Written instruction - Count the lines in the entries below that contain the string "image", with case taken into account. Reply with the number alone.

Data for this exercise -
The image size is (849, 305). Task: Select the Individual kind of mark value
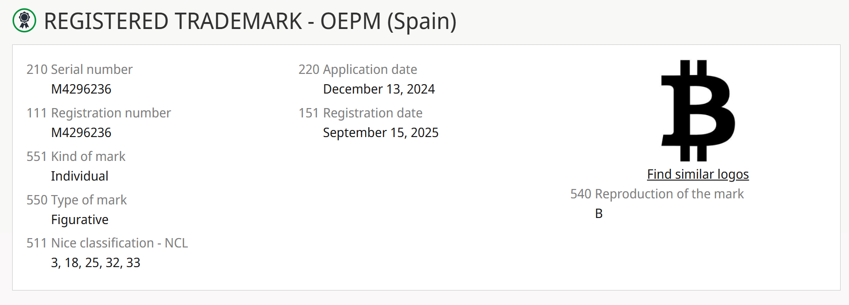pos(79,176)

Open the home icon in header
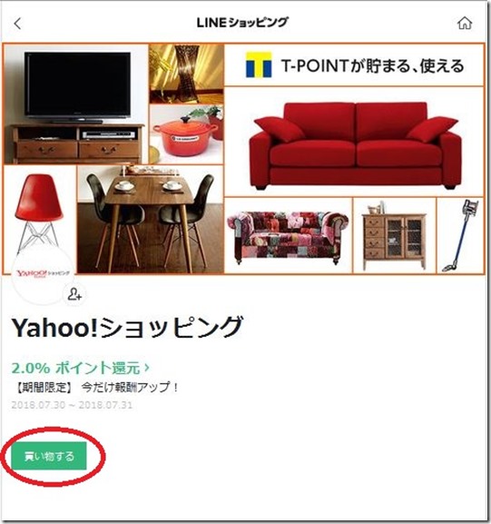[465, 23]
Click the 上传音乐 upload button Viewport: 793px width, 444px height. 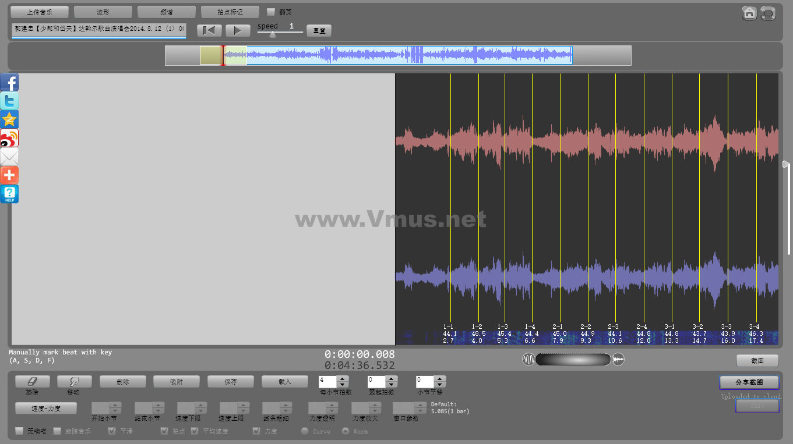point(40,12)
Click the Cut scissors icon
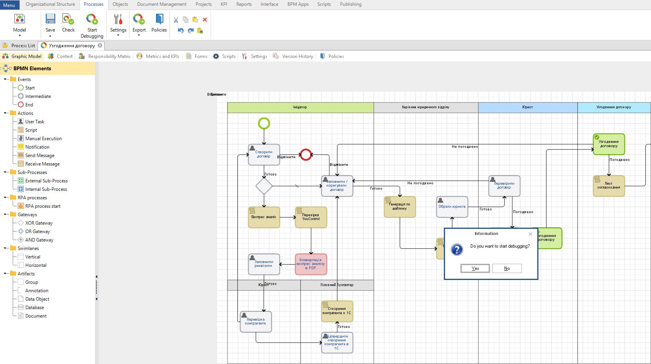This screenshot has height=364, width=651. pyautogui.click(x=176, y=20)
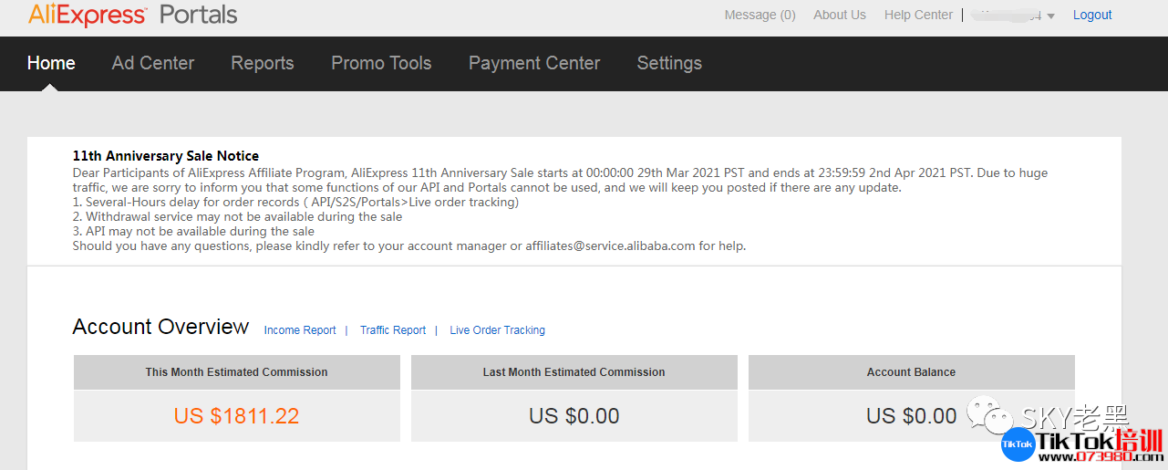Click the Live Order Tracking link

(497, 330)
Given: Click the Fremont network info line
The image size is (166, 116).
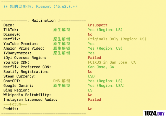Looking at the screenshot, I should [x=40, y=6].
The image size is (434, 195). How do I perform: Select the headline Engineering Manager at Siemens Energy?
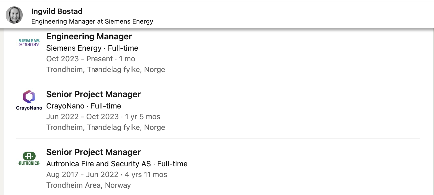92,21
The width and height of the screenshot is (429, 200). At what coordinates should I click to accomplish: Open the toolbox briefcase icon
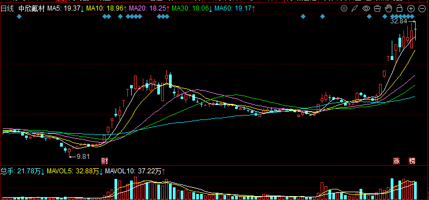coord(377,8)
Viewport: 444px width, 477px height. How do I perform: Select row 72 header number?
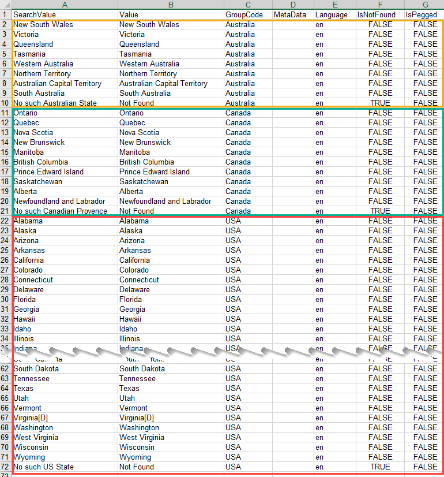tap(5, 467)
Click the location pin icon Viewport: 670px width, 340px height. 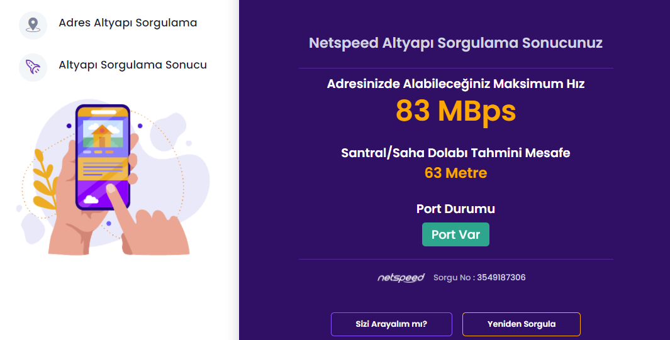coord(33,25)
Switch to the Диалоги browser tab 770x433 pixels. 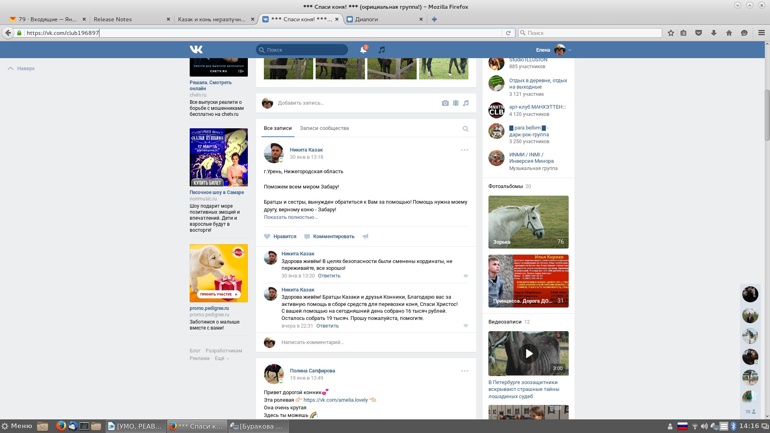(367, 19)
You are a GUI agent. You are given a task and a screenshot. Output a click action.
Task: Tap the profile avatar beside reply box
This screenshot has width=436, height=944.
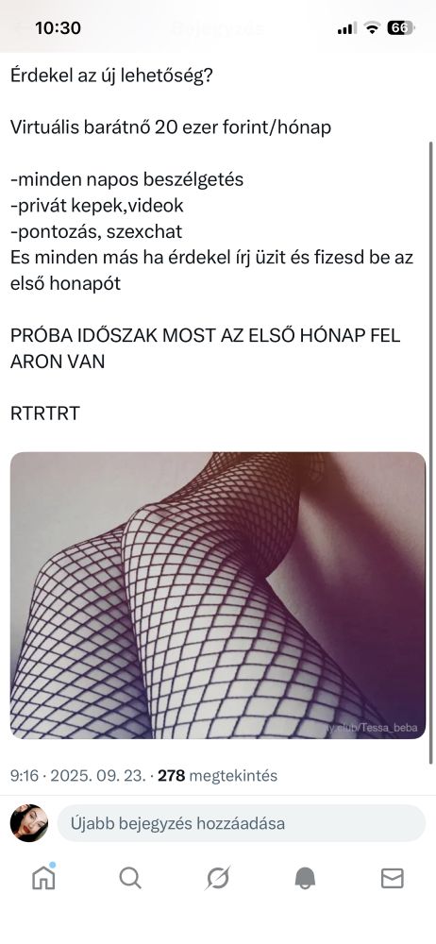pyautogui.click(x=29, y=823)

Written answer - 3